TASK OBJECTIVE:
Print the entries from the line with "Toggle LOG scale" to the line with "[x=586, y=235]", both included, without any changes.

MATERIAL FOR THIS EXERCISE:

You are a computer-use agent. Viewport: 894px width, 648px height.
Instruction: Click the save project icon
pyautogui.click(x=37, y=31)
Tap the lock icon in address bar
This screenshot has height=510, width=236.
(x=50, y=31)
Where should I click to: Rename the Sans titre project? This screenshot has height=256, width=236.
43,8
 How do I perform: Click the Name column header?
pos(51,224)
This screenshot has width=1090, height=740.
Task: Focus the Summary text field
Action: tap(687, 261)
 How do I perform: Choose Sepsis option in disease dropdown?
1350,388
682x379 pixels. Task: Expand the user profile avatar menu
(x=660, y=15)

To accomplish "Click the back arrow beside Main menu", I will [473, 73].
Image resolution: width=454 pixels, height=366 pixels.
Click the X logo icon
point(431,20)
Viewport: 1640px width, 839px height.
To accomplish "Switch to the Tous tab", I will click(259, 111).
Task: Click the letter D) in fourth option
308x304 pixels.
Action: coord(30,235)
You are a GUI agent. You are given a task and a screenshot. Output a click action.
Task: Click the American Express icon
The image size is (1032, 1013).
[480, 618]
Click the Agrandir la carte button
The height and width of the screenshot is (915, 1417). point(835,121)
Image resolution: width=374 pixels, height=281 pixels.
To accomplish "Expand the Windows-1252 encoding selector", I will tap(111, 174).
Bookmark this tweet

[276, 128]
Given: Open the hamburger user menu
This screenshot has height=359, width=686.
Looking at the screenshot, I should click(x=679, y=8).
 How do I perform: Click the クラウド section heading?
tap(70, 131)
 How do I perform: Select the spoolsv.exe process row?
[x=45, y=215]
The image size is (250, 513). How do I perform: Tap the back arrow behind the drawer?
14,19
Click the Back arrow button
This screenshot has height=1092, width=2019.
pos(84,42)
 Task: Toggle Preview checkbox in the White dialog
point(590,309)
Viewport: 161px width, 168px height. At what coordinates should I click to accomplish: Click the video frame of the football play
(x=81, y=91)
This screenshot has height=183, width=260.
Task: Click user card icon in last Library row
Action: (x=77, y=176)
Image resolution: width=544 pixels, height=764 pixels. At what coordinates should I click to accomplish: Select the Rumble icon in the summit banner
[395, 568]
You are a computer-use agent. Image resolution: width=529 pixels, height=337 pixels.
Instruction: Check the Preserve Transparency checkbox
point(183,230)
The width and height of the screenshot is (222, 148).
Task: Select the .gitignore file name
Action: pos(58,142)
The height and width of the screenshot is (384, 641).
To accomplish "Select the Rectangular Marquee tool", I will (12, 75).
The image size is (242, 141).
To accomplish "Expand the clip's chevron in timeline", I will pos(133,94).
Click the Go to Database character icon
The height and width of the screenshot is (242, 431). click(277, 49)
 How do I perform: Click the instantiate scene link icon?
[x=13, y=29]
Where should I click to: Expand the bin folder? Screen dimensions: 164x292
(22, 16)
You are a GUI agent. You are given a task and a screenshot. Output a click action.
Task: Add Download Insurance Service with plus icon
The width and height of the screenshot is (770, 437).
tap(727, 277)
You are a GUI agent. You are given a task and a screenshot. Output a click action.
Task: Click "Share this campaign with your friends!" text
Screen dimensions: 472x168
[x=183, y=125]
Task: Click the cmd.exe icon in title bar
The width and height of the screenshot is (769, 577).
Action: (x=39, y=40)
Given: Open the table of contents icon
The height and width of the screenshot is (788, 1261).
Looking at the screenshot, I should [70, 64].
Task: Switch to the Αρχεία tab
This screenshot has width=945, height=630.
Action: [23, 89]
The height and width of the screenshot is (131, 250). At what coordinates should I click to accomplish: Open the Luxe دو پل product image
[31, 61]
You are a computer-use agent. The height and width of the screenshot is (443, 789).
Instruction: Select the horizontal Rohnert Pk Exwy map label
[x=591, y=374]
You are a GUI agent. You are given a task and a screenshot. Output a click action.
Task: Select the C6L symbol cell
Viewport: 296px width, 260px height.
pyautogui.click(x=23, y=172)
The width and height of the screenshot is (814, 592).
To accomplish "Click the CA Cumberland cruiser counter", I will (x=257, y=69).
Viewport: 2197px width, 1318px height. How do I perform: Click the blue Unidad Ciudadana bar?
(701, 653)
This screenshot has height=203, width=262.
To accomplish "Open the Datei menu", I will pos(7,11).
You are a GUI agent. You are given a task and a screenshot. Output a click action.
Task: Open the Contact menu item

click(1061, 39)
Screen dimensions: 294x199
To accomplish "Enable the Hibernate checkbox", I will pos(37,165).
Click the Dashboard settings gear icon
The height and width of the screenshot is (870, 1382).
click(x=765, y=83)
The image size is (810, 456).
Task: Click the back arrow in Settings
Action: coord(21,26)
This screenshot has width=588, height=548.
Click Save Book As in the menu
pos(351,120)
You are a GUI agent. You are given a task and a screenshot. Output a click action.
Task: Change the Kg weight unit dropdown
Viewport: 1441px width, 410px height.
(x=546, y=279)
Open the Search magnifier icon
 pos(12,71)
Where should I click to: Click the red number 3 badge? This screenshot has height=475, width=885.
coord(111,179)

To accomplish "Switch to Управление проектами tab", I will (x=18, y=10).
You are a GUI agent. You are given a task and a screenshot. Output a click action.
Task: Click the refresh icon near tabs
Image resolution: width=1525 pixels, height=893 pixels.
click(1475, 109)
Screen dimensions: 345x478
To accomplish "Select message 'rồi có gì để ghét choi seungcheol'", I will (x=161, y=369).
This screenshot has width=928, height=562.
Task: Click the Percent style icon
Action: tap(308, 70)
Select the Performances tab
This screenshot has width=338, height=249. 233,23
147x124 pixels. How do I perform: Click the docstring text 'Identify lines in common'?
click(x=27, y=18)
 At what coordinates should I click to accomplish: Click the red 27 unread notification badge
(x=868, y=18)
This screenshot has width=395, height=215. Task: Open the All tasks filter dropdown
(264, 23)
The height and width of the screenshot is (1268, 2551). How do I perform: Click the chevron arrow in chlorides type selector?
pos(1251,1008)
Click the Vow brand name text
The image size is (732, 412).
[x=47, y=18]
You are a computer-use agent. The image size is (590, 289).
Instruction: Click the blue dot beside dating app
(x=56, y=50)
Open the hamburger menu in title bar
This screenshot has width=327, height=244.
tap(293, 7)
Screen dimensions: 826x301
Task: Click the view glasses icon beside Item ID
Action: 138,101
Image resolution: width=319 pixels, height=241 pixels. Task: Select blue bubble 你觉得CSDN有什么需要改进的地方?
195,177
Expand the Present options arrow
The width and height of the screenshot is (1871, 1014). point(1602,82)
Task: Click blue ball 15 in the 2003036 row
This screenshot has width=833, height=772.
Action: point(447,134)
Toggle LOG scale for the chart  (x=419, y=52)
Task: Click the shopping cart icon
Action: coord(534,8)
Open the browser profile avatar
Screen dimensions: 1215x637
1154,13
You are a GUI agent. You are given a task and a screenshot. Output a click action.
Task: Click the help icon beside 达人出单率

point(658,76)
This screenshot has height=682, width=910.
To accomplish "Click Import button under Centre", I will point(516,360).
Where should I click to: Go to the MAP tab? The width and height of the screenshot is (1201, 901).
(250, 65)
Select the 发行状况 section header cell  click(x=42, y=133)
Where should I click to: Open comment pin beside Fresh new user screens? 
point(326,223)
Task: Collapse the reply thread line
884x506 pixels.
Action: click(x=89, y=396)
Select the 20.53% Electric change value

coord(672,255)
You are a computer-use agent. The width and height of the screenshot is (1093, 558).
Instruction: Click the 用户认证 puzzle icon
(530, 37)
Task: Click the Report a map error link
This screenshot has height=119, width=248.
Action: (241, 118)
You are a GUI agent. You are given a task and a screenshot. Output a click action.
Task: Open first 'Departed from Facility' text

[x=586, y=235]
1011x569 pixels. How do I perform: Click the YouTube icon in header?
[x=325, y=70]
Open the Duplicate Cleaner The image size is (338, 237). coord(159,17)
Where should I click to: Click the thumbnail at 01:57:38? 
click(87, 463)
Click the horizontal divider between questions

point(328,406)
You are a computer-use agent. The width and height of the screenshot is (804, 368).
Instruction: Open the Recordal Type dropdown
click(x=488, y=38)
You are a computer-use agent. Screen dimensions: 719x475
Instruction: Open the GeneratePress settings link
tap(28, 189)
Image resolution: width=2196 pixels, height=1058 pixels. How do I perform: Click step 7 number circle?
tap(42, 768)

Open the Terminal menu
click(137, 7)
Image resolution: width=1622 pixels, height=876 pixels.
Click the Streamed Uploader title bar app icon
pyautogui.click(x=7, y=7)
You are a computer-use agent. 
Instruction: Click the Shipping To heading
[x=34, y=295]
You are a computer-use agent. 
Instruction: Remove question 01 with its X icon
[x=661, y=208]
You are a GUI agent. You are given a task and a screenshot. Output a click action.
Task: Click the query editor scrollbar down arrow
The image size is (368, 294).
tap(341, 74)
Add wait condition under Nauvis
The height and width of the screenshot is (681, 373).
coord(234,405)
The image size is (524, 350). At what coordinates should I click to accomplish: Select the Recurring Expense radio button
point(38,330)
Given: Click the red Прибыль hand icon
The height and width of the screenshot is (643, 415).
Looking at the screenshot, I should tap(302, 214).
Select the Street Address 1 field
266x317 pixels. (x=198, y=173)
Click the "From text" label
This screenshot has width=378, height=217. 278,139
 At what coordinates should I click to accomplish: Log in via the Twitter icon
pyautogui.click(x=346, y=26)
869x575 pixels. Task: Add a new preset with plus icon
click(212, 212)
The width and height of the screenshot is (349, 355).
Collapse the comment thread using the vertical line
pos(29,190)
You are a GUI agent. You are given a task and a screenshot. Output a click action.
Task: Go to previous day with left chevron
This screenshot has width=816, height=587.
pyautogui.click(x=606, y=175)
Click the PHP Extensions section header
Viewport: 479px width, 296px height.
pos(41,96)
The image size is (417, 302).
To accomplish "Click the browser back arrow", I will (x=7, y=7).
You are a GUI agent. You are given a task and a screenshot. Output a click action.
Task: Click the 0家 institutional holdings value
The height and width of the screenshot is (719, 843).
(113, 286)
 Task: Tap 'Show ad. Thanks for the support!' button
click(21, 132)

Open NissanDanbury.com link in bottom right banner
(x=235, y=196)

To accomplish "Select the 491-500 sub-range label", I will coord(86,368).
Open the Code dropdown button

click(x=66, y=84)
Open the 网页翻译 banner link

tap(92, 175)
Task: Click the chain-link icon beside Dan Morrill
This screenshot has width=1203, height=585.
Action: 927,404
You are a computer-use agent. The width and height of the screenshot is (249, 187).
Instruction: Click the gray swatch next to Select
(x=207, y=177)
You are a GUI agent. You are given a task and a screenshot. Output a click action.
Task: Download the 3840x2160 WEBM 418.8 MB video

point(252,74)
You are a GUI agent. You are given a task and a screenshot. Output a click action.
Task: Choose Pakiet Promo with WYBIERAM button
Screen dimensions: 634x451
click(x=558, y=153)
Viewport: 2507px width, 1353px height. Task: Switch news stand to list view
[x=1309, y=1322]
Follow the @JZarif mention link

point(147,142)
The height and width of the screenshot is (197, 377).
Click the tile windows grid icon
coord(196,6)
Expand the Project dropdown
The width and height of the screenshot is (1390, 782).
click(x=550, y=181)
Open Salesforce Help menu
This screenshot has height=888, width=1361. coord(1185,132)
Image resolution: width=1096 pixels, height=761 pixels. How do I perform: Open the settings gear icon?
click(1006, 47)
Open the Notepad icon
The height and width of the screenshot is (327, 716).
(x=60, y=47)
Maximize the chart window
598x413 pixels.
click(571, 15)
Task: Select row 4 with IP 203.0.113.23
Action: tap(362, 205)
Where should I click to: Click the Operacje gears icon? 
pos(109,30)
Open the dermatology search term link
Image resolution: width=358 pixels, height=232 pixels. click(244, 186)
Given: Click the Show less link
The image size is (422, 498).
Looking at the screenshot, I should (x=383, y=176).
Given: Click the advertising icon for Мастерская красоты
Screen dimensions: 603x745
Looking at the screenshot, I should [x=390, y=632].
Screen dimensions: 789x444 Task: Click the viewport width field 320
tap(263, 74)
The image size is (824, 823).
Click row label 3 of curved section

TASK RESULT:
Toggle LOG scale for the chart  (x=419, y=52)
Task: Click the shopping cart icon
Action: coord(534,8)
Open the browser profile avatar
Screen dimensions: 1215x637
1154,13
You are a GUI agent. You are given a task and a screenshot. Output a click action.
Task: Click the help icon beside 达人出单率

point(658,76)
This screenshot has height=682, width=910.
To accomplish "Click Import button under Centre", I will point(516,360).
Where should I click to: Go to the MAP tab? The width and height of the screenshot is (1201, 901).
(250, 65)
Select the 发行状况 section header cell  click(x=42, y=133)
Where should I click to: Open comment pin beside Fresh new user screens? 
point(326,223)
Task: Collapse the reply thread line
884x506 pixels.
Action: click(x=89, y=396)
Select the 20.53% Electric change value

coord(672,255)
You are a computer-use agent. The width and height of the screenshot is (1093, 558).
Instruction: Click the 用户认证 puzzle icon
(530, 37)
Task: Click the Report a map error link
This screenshot has height=119, width=248.
Action: (241, 118)
You are a GUI agent. You are given a task and a screenshot. Output a click action.
Task: Open first 'Departed from Facility' text

[x=586, y=235]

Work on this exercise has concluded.